*Цель упражнения*
Выведите без изменений строки листинга, начиная со строки, где есть "Where should I", и заканчивая строкой, где есть "Action: pos(470,56)", включительно. Изображения в ответ не включайте.

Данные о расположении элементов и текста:
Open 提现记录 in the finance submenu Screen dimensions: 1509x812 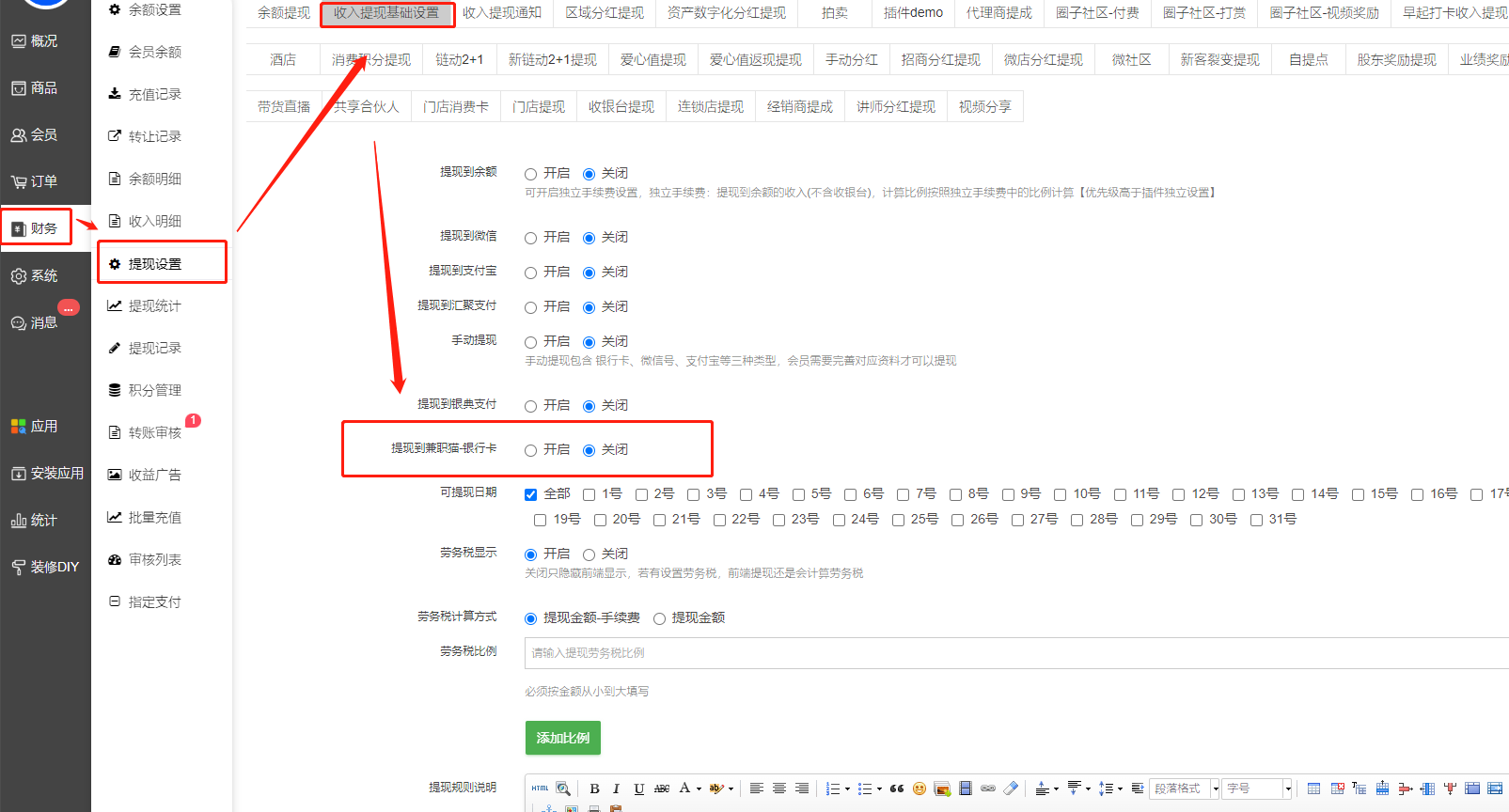(x=155, y=348)
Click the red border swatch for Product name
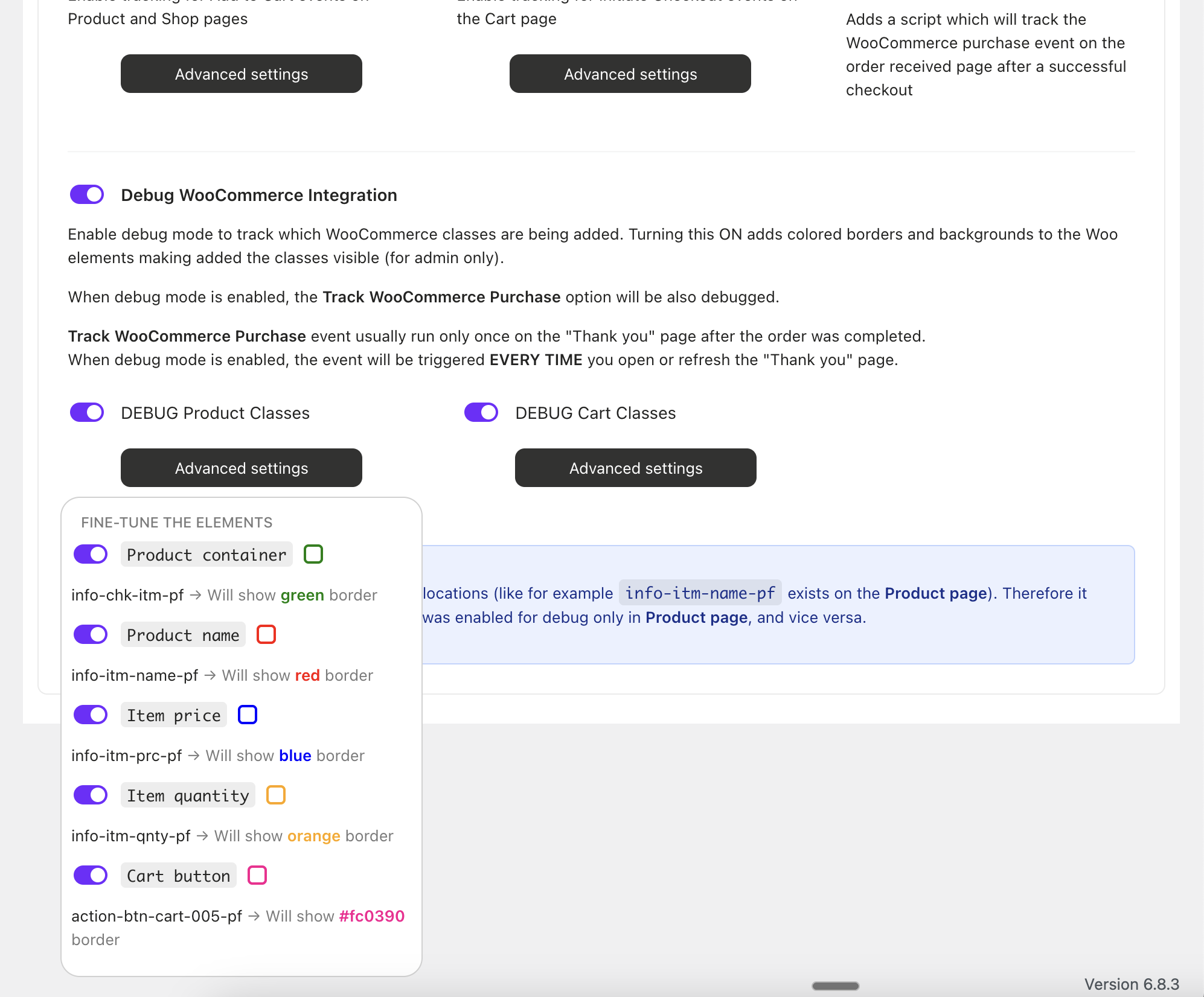Screen dimensions: 1204x997 point(266,634)
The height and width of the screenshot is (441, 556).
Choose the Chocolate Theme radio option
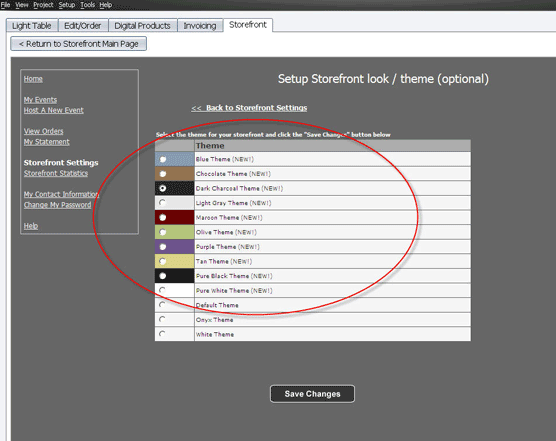163,174
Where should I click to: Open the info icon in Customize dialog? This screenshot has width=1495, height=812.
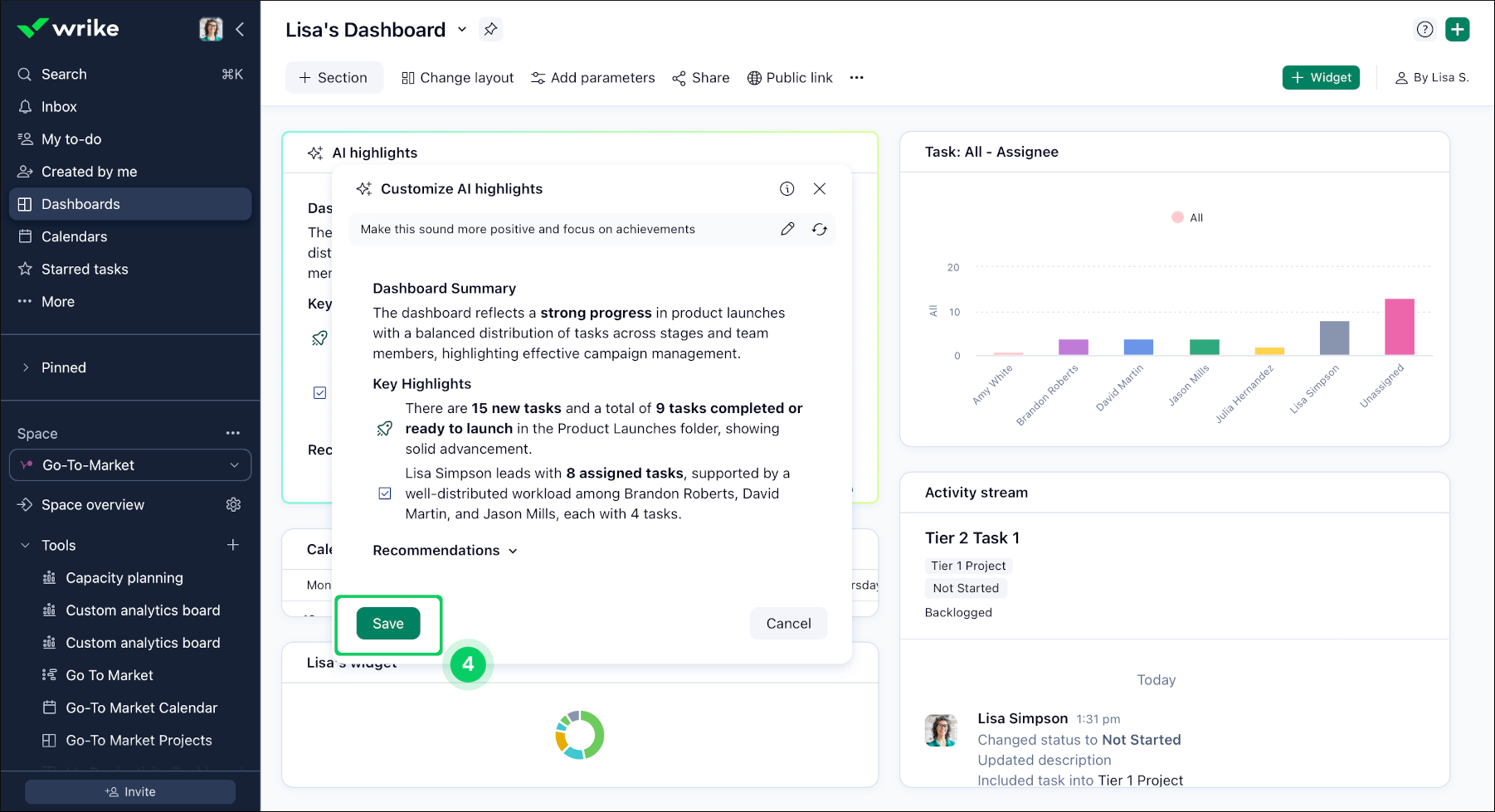(786, 188)
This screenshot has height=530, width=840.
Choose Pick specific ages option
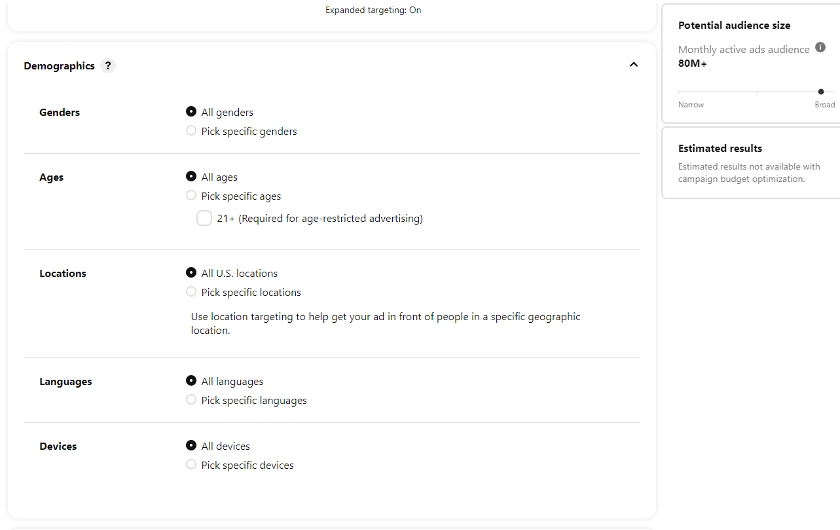coord(191,196)
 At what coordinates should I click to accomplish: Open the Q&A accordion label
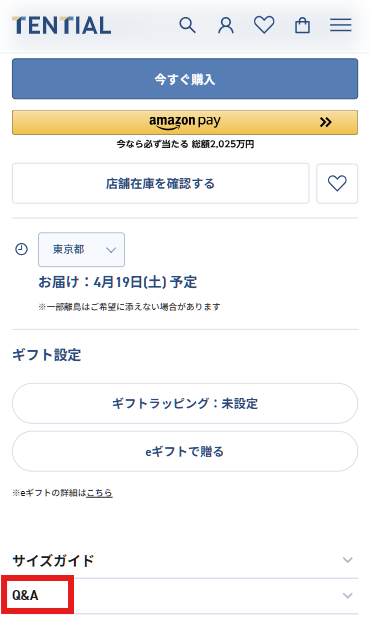25,595
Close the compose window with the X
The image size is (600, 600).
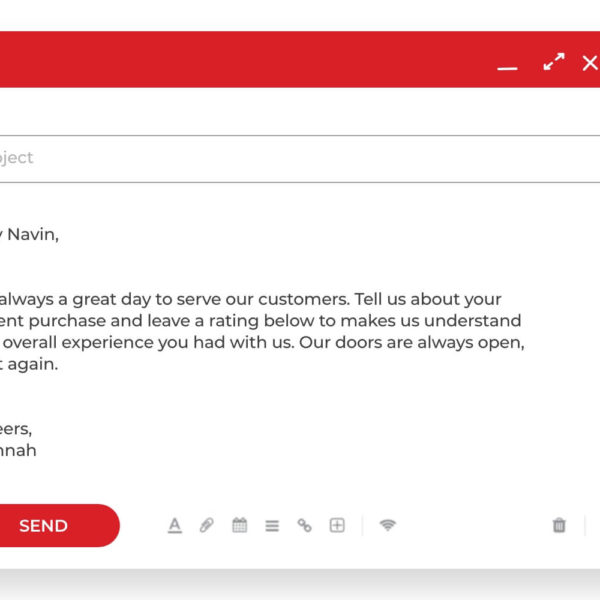point(590,63)
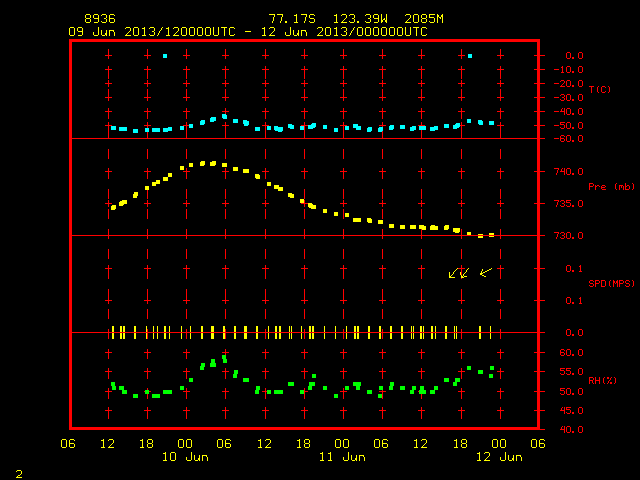Screen dimensions: 640x480
Task: Click the isolated cyan point near 0.0 top-right
Action: pos(470,56)
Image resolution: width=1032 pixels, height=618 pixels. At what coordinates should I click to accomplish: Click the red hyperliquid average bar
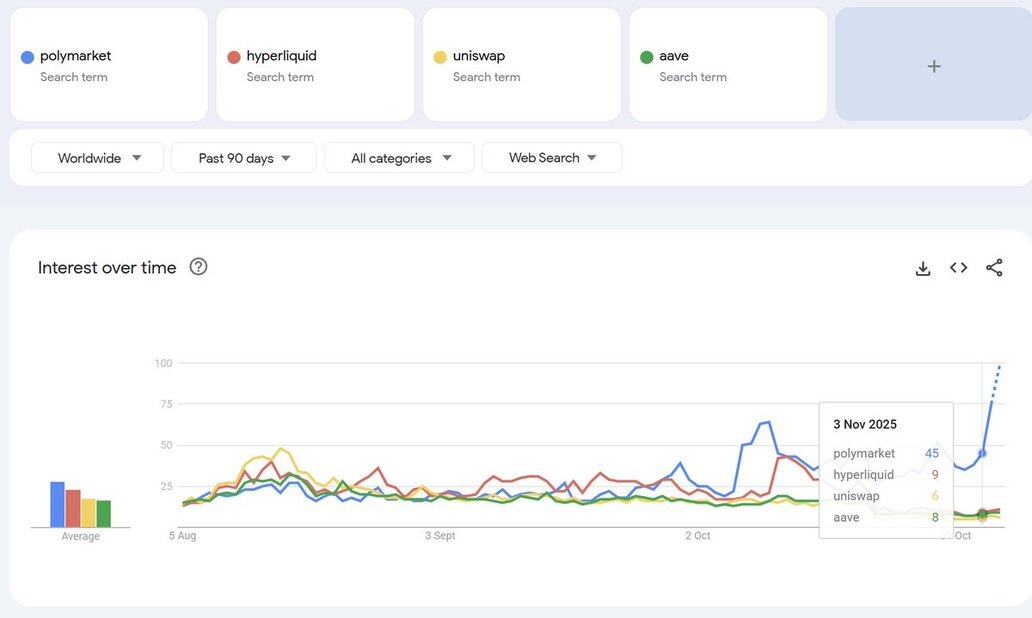[73, 509]
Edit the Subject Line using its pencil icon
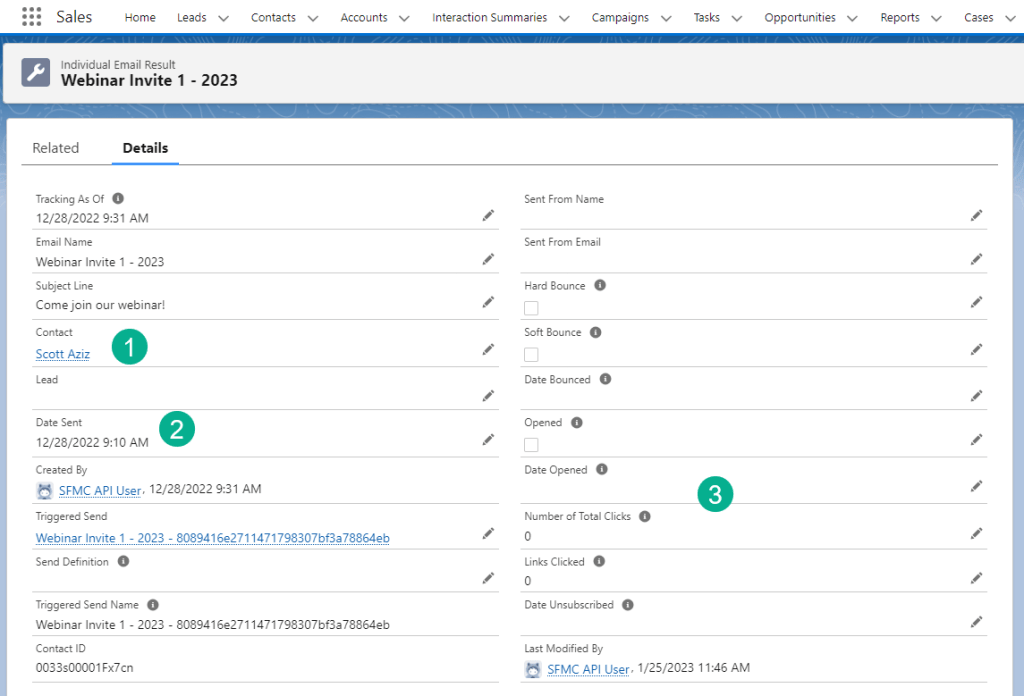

*Ответ*
Where should I click to: Open the info icon in Customize dialog? This screenshot has width=1495, height=812.
(786, 188)
This screenshot has height=530, width=840.
Choose Pick specific ages option
coord(191,196)
 At what coordinates should I click to accomplish: Open the Q&A accordion label
25,595
Close the compose window with the X
The image size is (600, 600).
point(590,63)
Screen dimensions: 640x480
Task: Click the isolated cyan point near 0.0 top-right
Action: pos(470,56)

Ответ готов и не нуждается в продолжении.